What's going on is at the #problem here line I'm trying to instantiate a MyClass but the decorator hasn't returned yet so it doesn't exist.
Is the someway around this using metaclasses or something?
Yes, meta classes can do this. A meta class' __new__ method returns the class, so just register that class before returning it.
class MetaClass(type):
def __new__(cls, clsname, bases, attrs):
newclass = super(MetaClass, cls).__new__(cls, clsname, bases, attrs)

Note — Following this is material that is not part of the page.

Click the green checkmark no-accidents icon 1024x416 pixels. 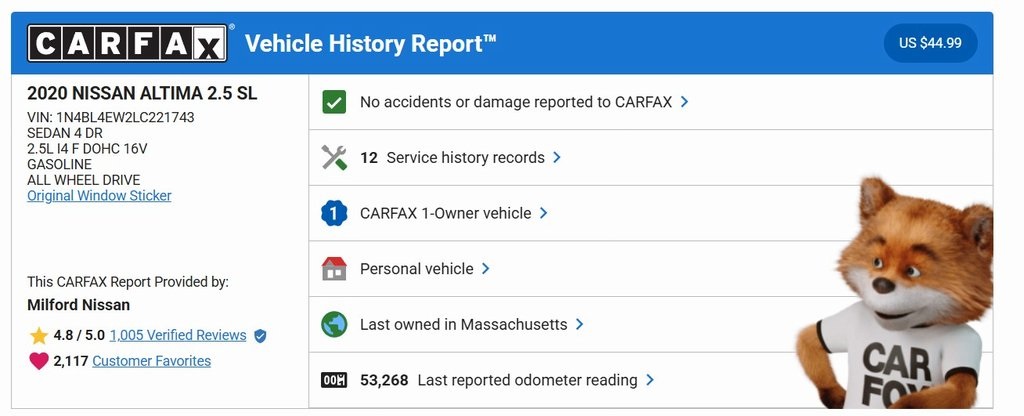pos(334,102)
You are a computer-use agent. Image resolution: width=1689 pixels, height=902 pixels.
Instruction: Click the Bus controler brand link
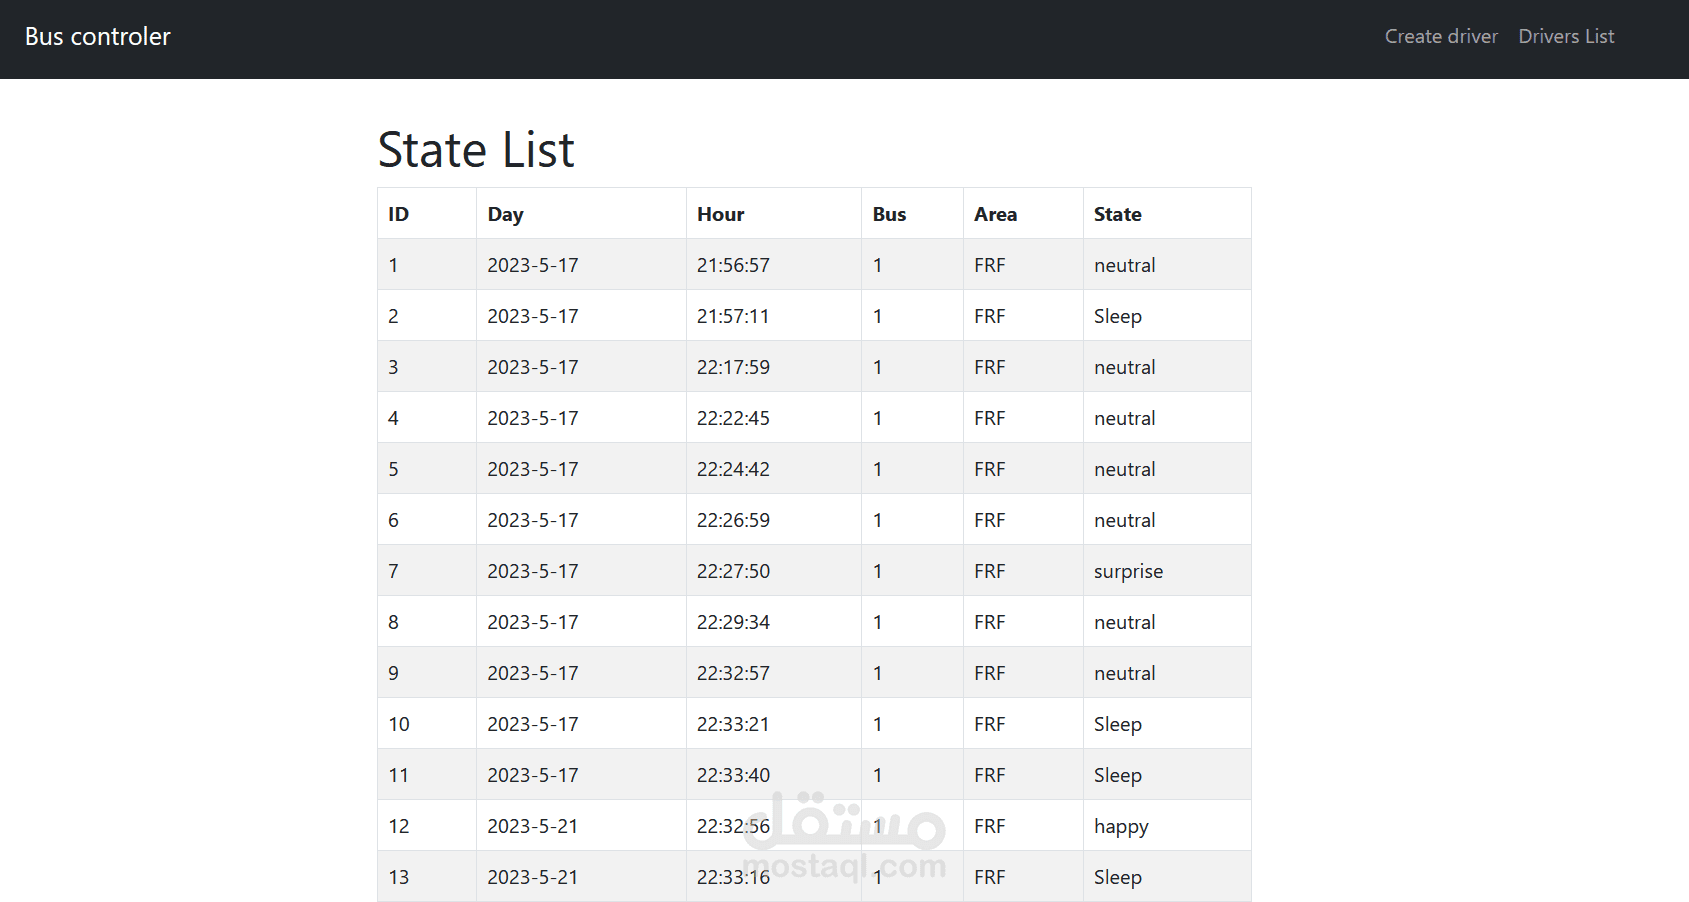(98, 37)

register(newclass) # here is your register function
return newclass
class MyClass(object):
__metaclass__ = MetaClass
The previous example works in Python 2.x. In Python 3.x, the definition of MyClass is slightly different (while MetaClass is not shown because it is unchanged - except that super(MetaClass, cls) can become super() if you want):
#Python 3.x
class MyClass(metaclass=MetaClass):
pass
As of Python 3.6 there is also a new __init_subclass__ method (see PEP 487) that can be used instead of a meta class (thanks to #matusko for his answer below):
class ParentClass:
def __init_subclass__(cls, **kwargs):
super().__init_subclass__(**kwargs)
register(cls)
class MyClass(ParentClass):
pass
[edit: fixed missing cls argument to super().__new__()]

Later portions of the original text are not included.